*TEXT:*
──────

Hello! Did you miss last week’s blog? My apologies, there were too many illnesses, tasks and chaos in my life last week to get the blog done on time.
You have probably heard me talk endlessly about self-care; and perhaps you roll your eyes and say to yourself, “Yeah, right, that again”, and you feel like you are doing all you can, you know it isn’t enough, and you feel trapped, miserable, exhausted, and frustrated. You know you need more time to relax and do the things you enjoy and the things that will help you stay abstinent; like meetings, prayer, step work, sponsorship, – and a movie with someone you love, and a phone call to someone precious to you, and finish the laundry, and clean out that pile of mail and bills.
Now Friday was Rosh Hashanah, and this week is Yom Kippur and if you happen to be Jewish, this is the most sacred time of the year; there are rituals and services and time with family.
If you are not of the heritage, you are made aware of these special holidays and they may cause a variety of effects in your lives.
But considering the kind of year we all have had; I think it might be helpful to look at the spiritual meanings of these holidays.
“Rosh Hashanah, which means “the head of the year,” is the Jewish New Year. The biblical name for this holiday is Yom Teruah. It is the traditional anniversary of the creation of the world and the creation of Adam and Eve, who are known as the biblical first man and first woman. Rosh Hashanah is also a judgment day, when Jews believe that their God considers people’s deeds from the previous year, decides what the next year will be like for them, and inscribes the results in the Book of Life for the coming year”.(1)
“Rosh Hashanah is celebrated with prayer services in the synagogue, candle lighting in the evening, and the sharing of food. Other customs include the sounding of the shofar (a ram’s horn) as prescribed in the Torah. One of the most important observances of this holiday is hearing the shofar in the synagogue. One hundred notes are sounded each day during this holiday.” (1)
“Yom Kippur is much more than a tradition. It reflects a deep, internal state in human development. Thus, it requires being viewed in context of the full year’s cycle of holidays.”(2)
“The Hebrew word for “year” (“Shana”) comes from the word for “change” (“Shinui”). Therefore, a year is considered as a cycle of changes we go through. When we decide that we need to change—that our current self-aimed and individualistic approach to life needs shifting to one guided by connection, love and bestowal—then it is considered as the beginning of the new year: Rosh Hashanah, the beginning of change…. This action of examining our attitude towards others requires unique means and a method, which is what the wisdom of Kabbalah provides, in order to draw what is called “the light,” i.e. a special illumination of the force of love and bestowal…. Essentially, Yom Kippur signifies the need to put ourselves aside and act for the sake of others”. (2)
Now I have taken the liberty of only using a few sentences from these two masterful works. But for me, they express the essence of where we are as a nation as well as where we are with our food and eating disorders. This is a time to begin again; to look at what is working for us and what is not; to make the changes we need to make in our lives, to more closely align ourselves with the Power and Principles we believe in or want to create in our lives.

──────

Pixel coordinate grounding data

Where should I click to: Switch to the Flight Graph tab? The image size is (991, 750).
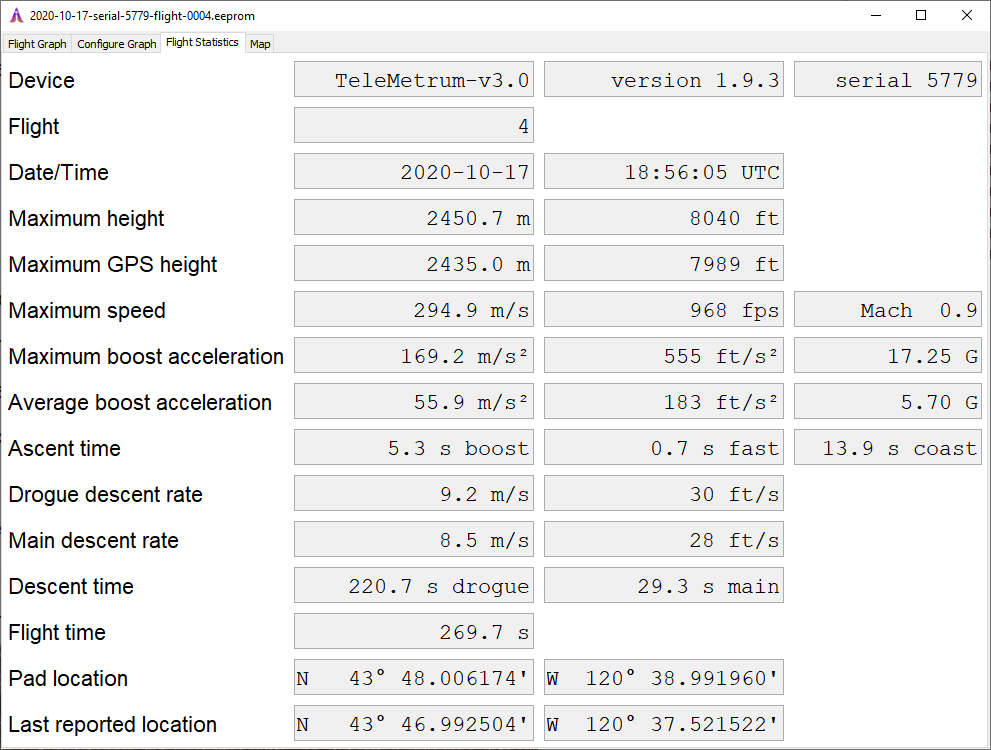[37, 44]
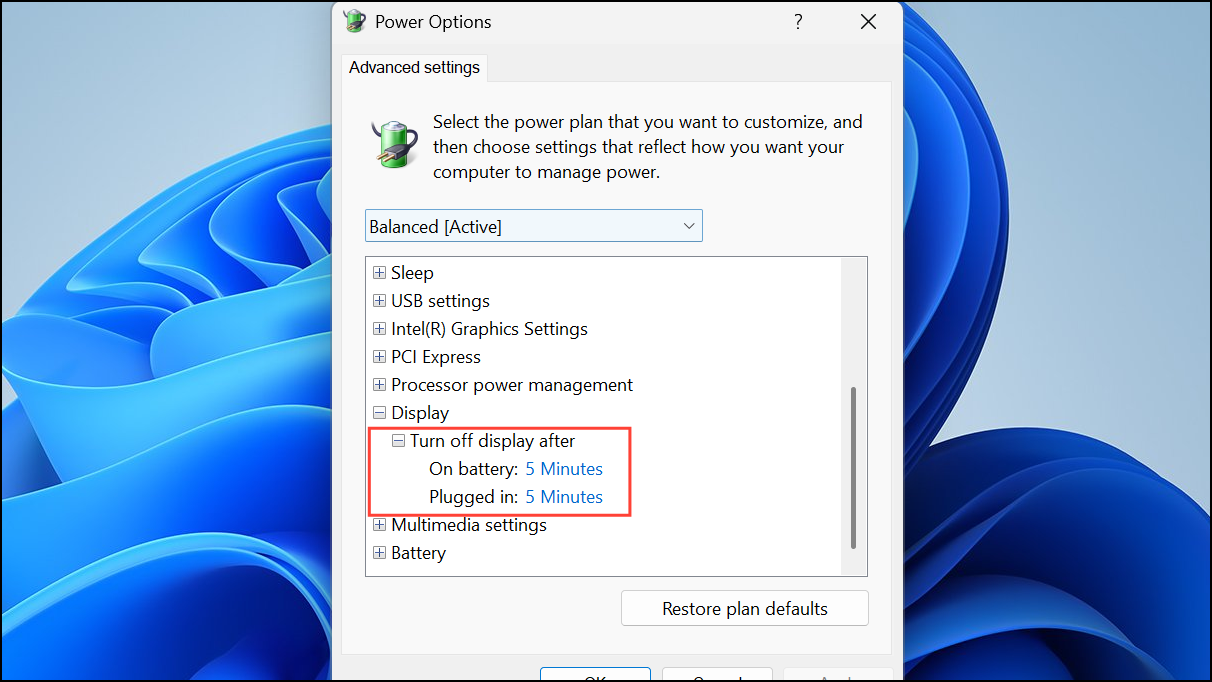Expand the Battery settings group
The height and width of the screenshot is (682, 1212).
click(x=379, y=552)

──────

*WORK REQUEST 1:* Translate the sentence "Yom Kippur is much more than a tradition." from the text on Rosh Hashanah and Yom Kippur into Spanish.
*WORK REQUEST 2:* Reproduce the portion of the text on Rosh Hashanah and Yom Kippur from "Now I have taken" up to and including "in our lives.".

*ANSWER AREA 1:* Yom Kipur es mucho más que una tradición.

*ANSWER AREA 2:*
Now I have taken the liberty of only using a few sentences from these two masterful works. But for me, they express the essence of where we are as a nation as well as where we are with our food and eating disorders. This is a time to begin again; to look at what is working for us and what is not; to make the changes we need to make in our lives, to more closely align ourselves with the Power and Principles we believe in or want to create in our lives.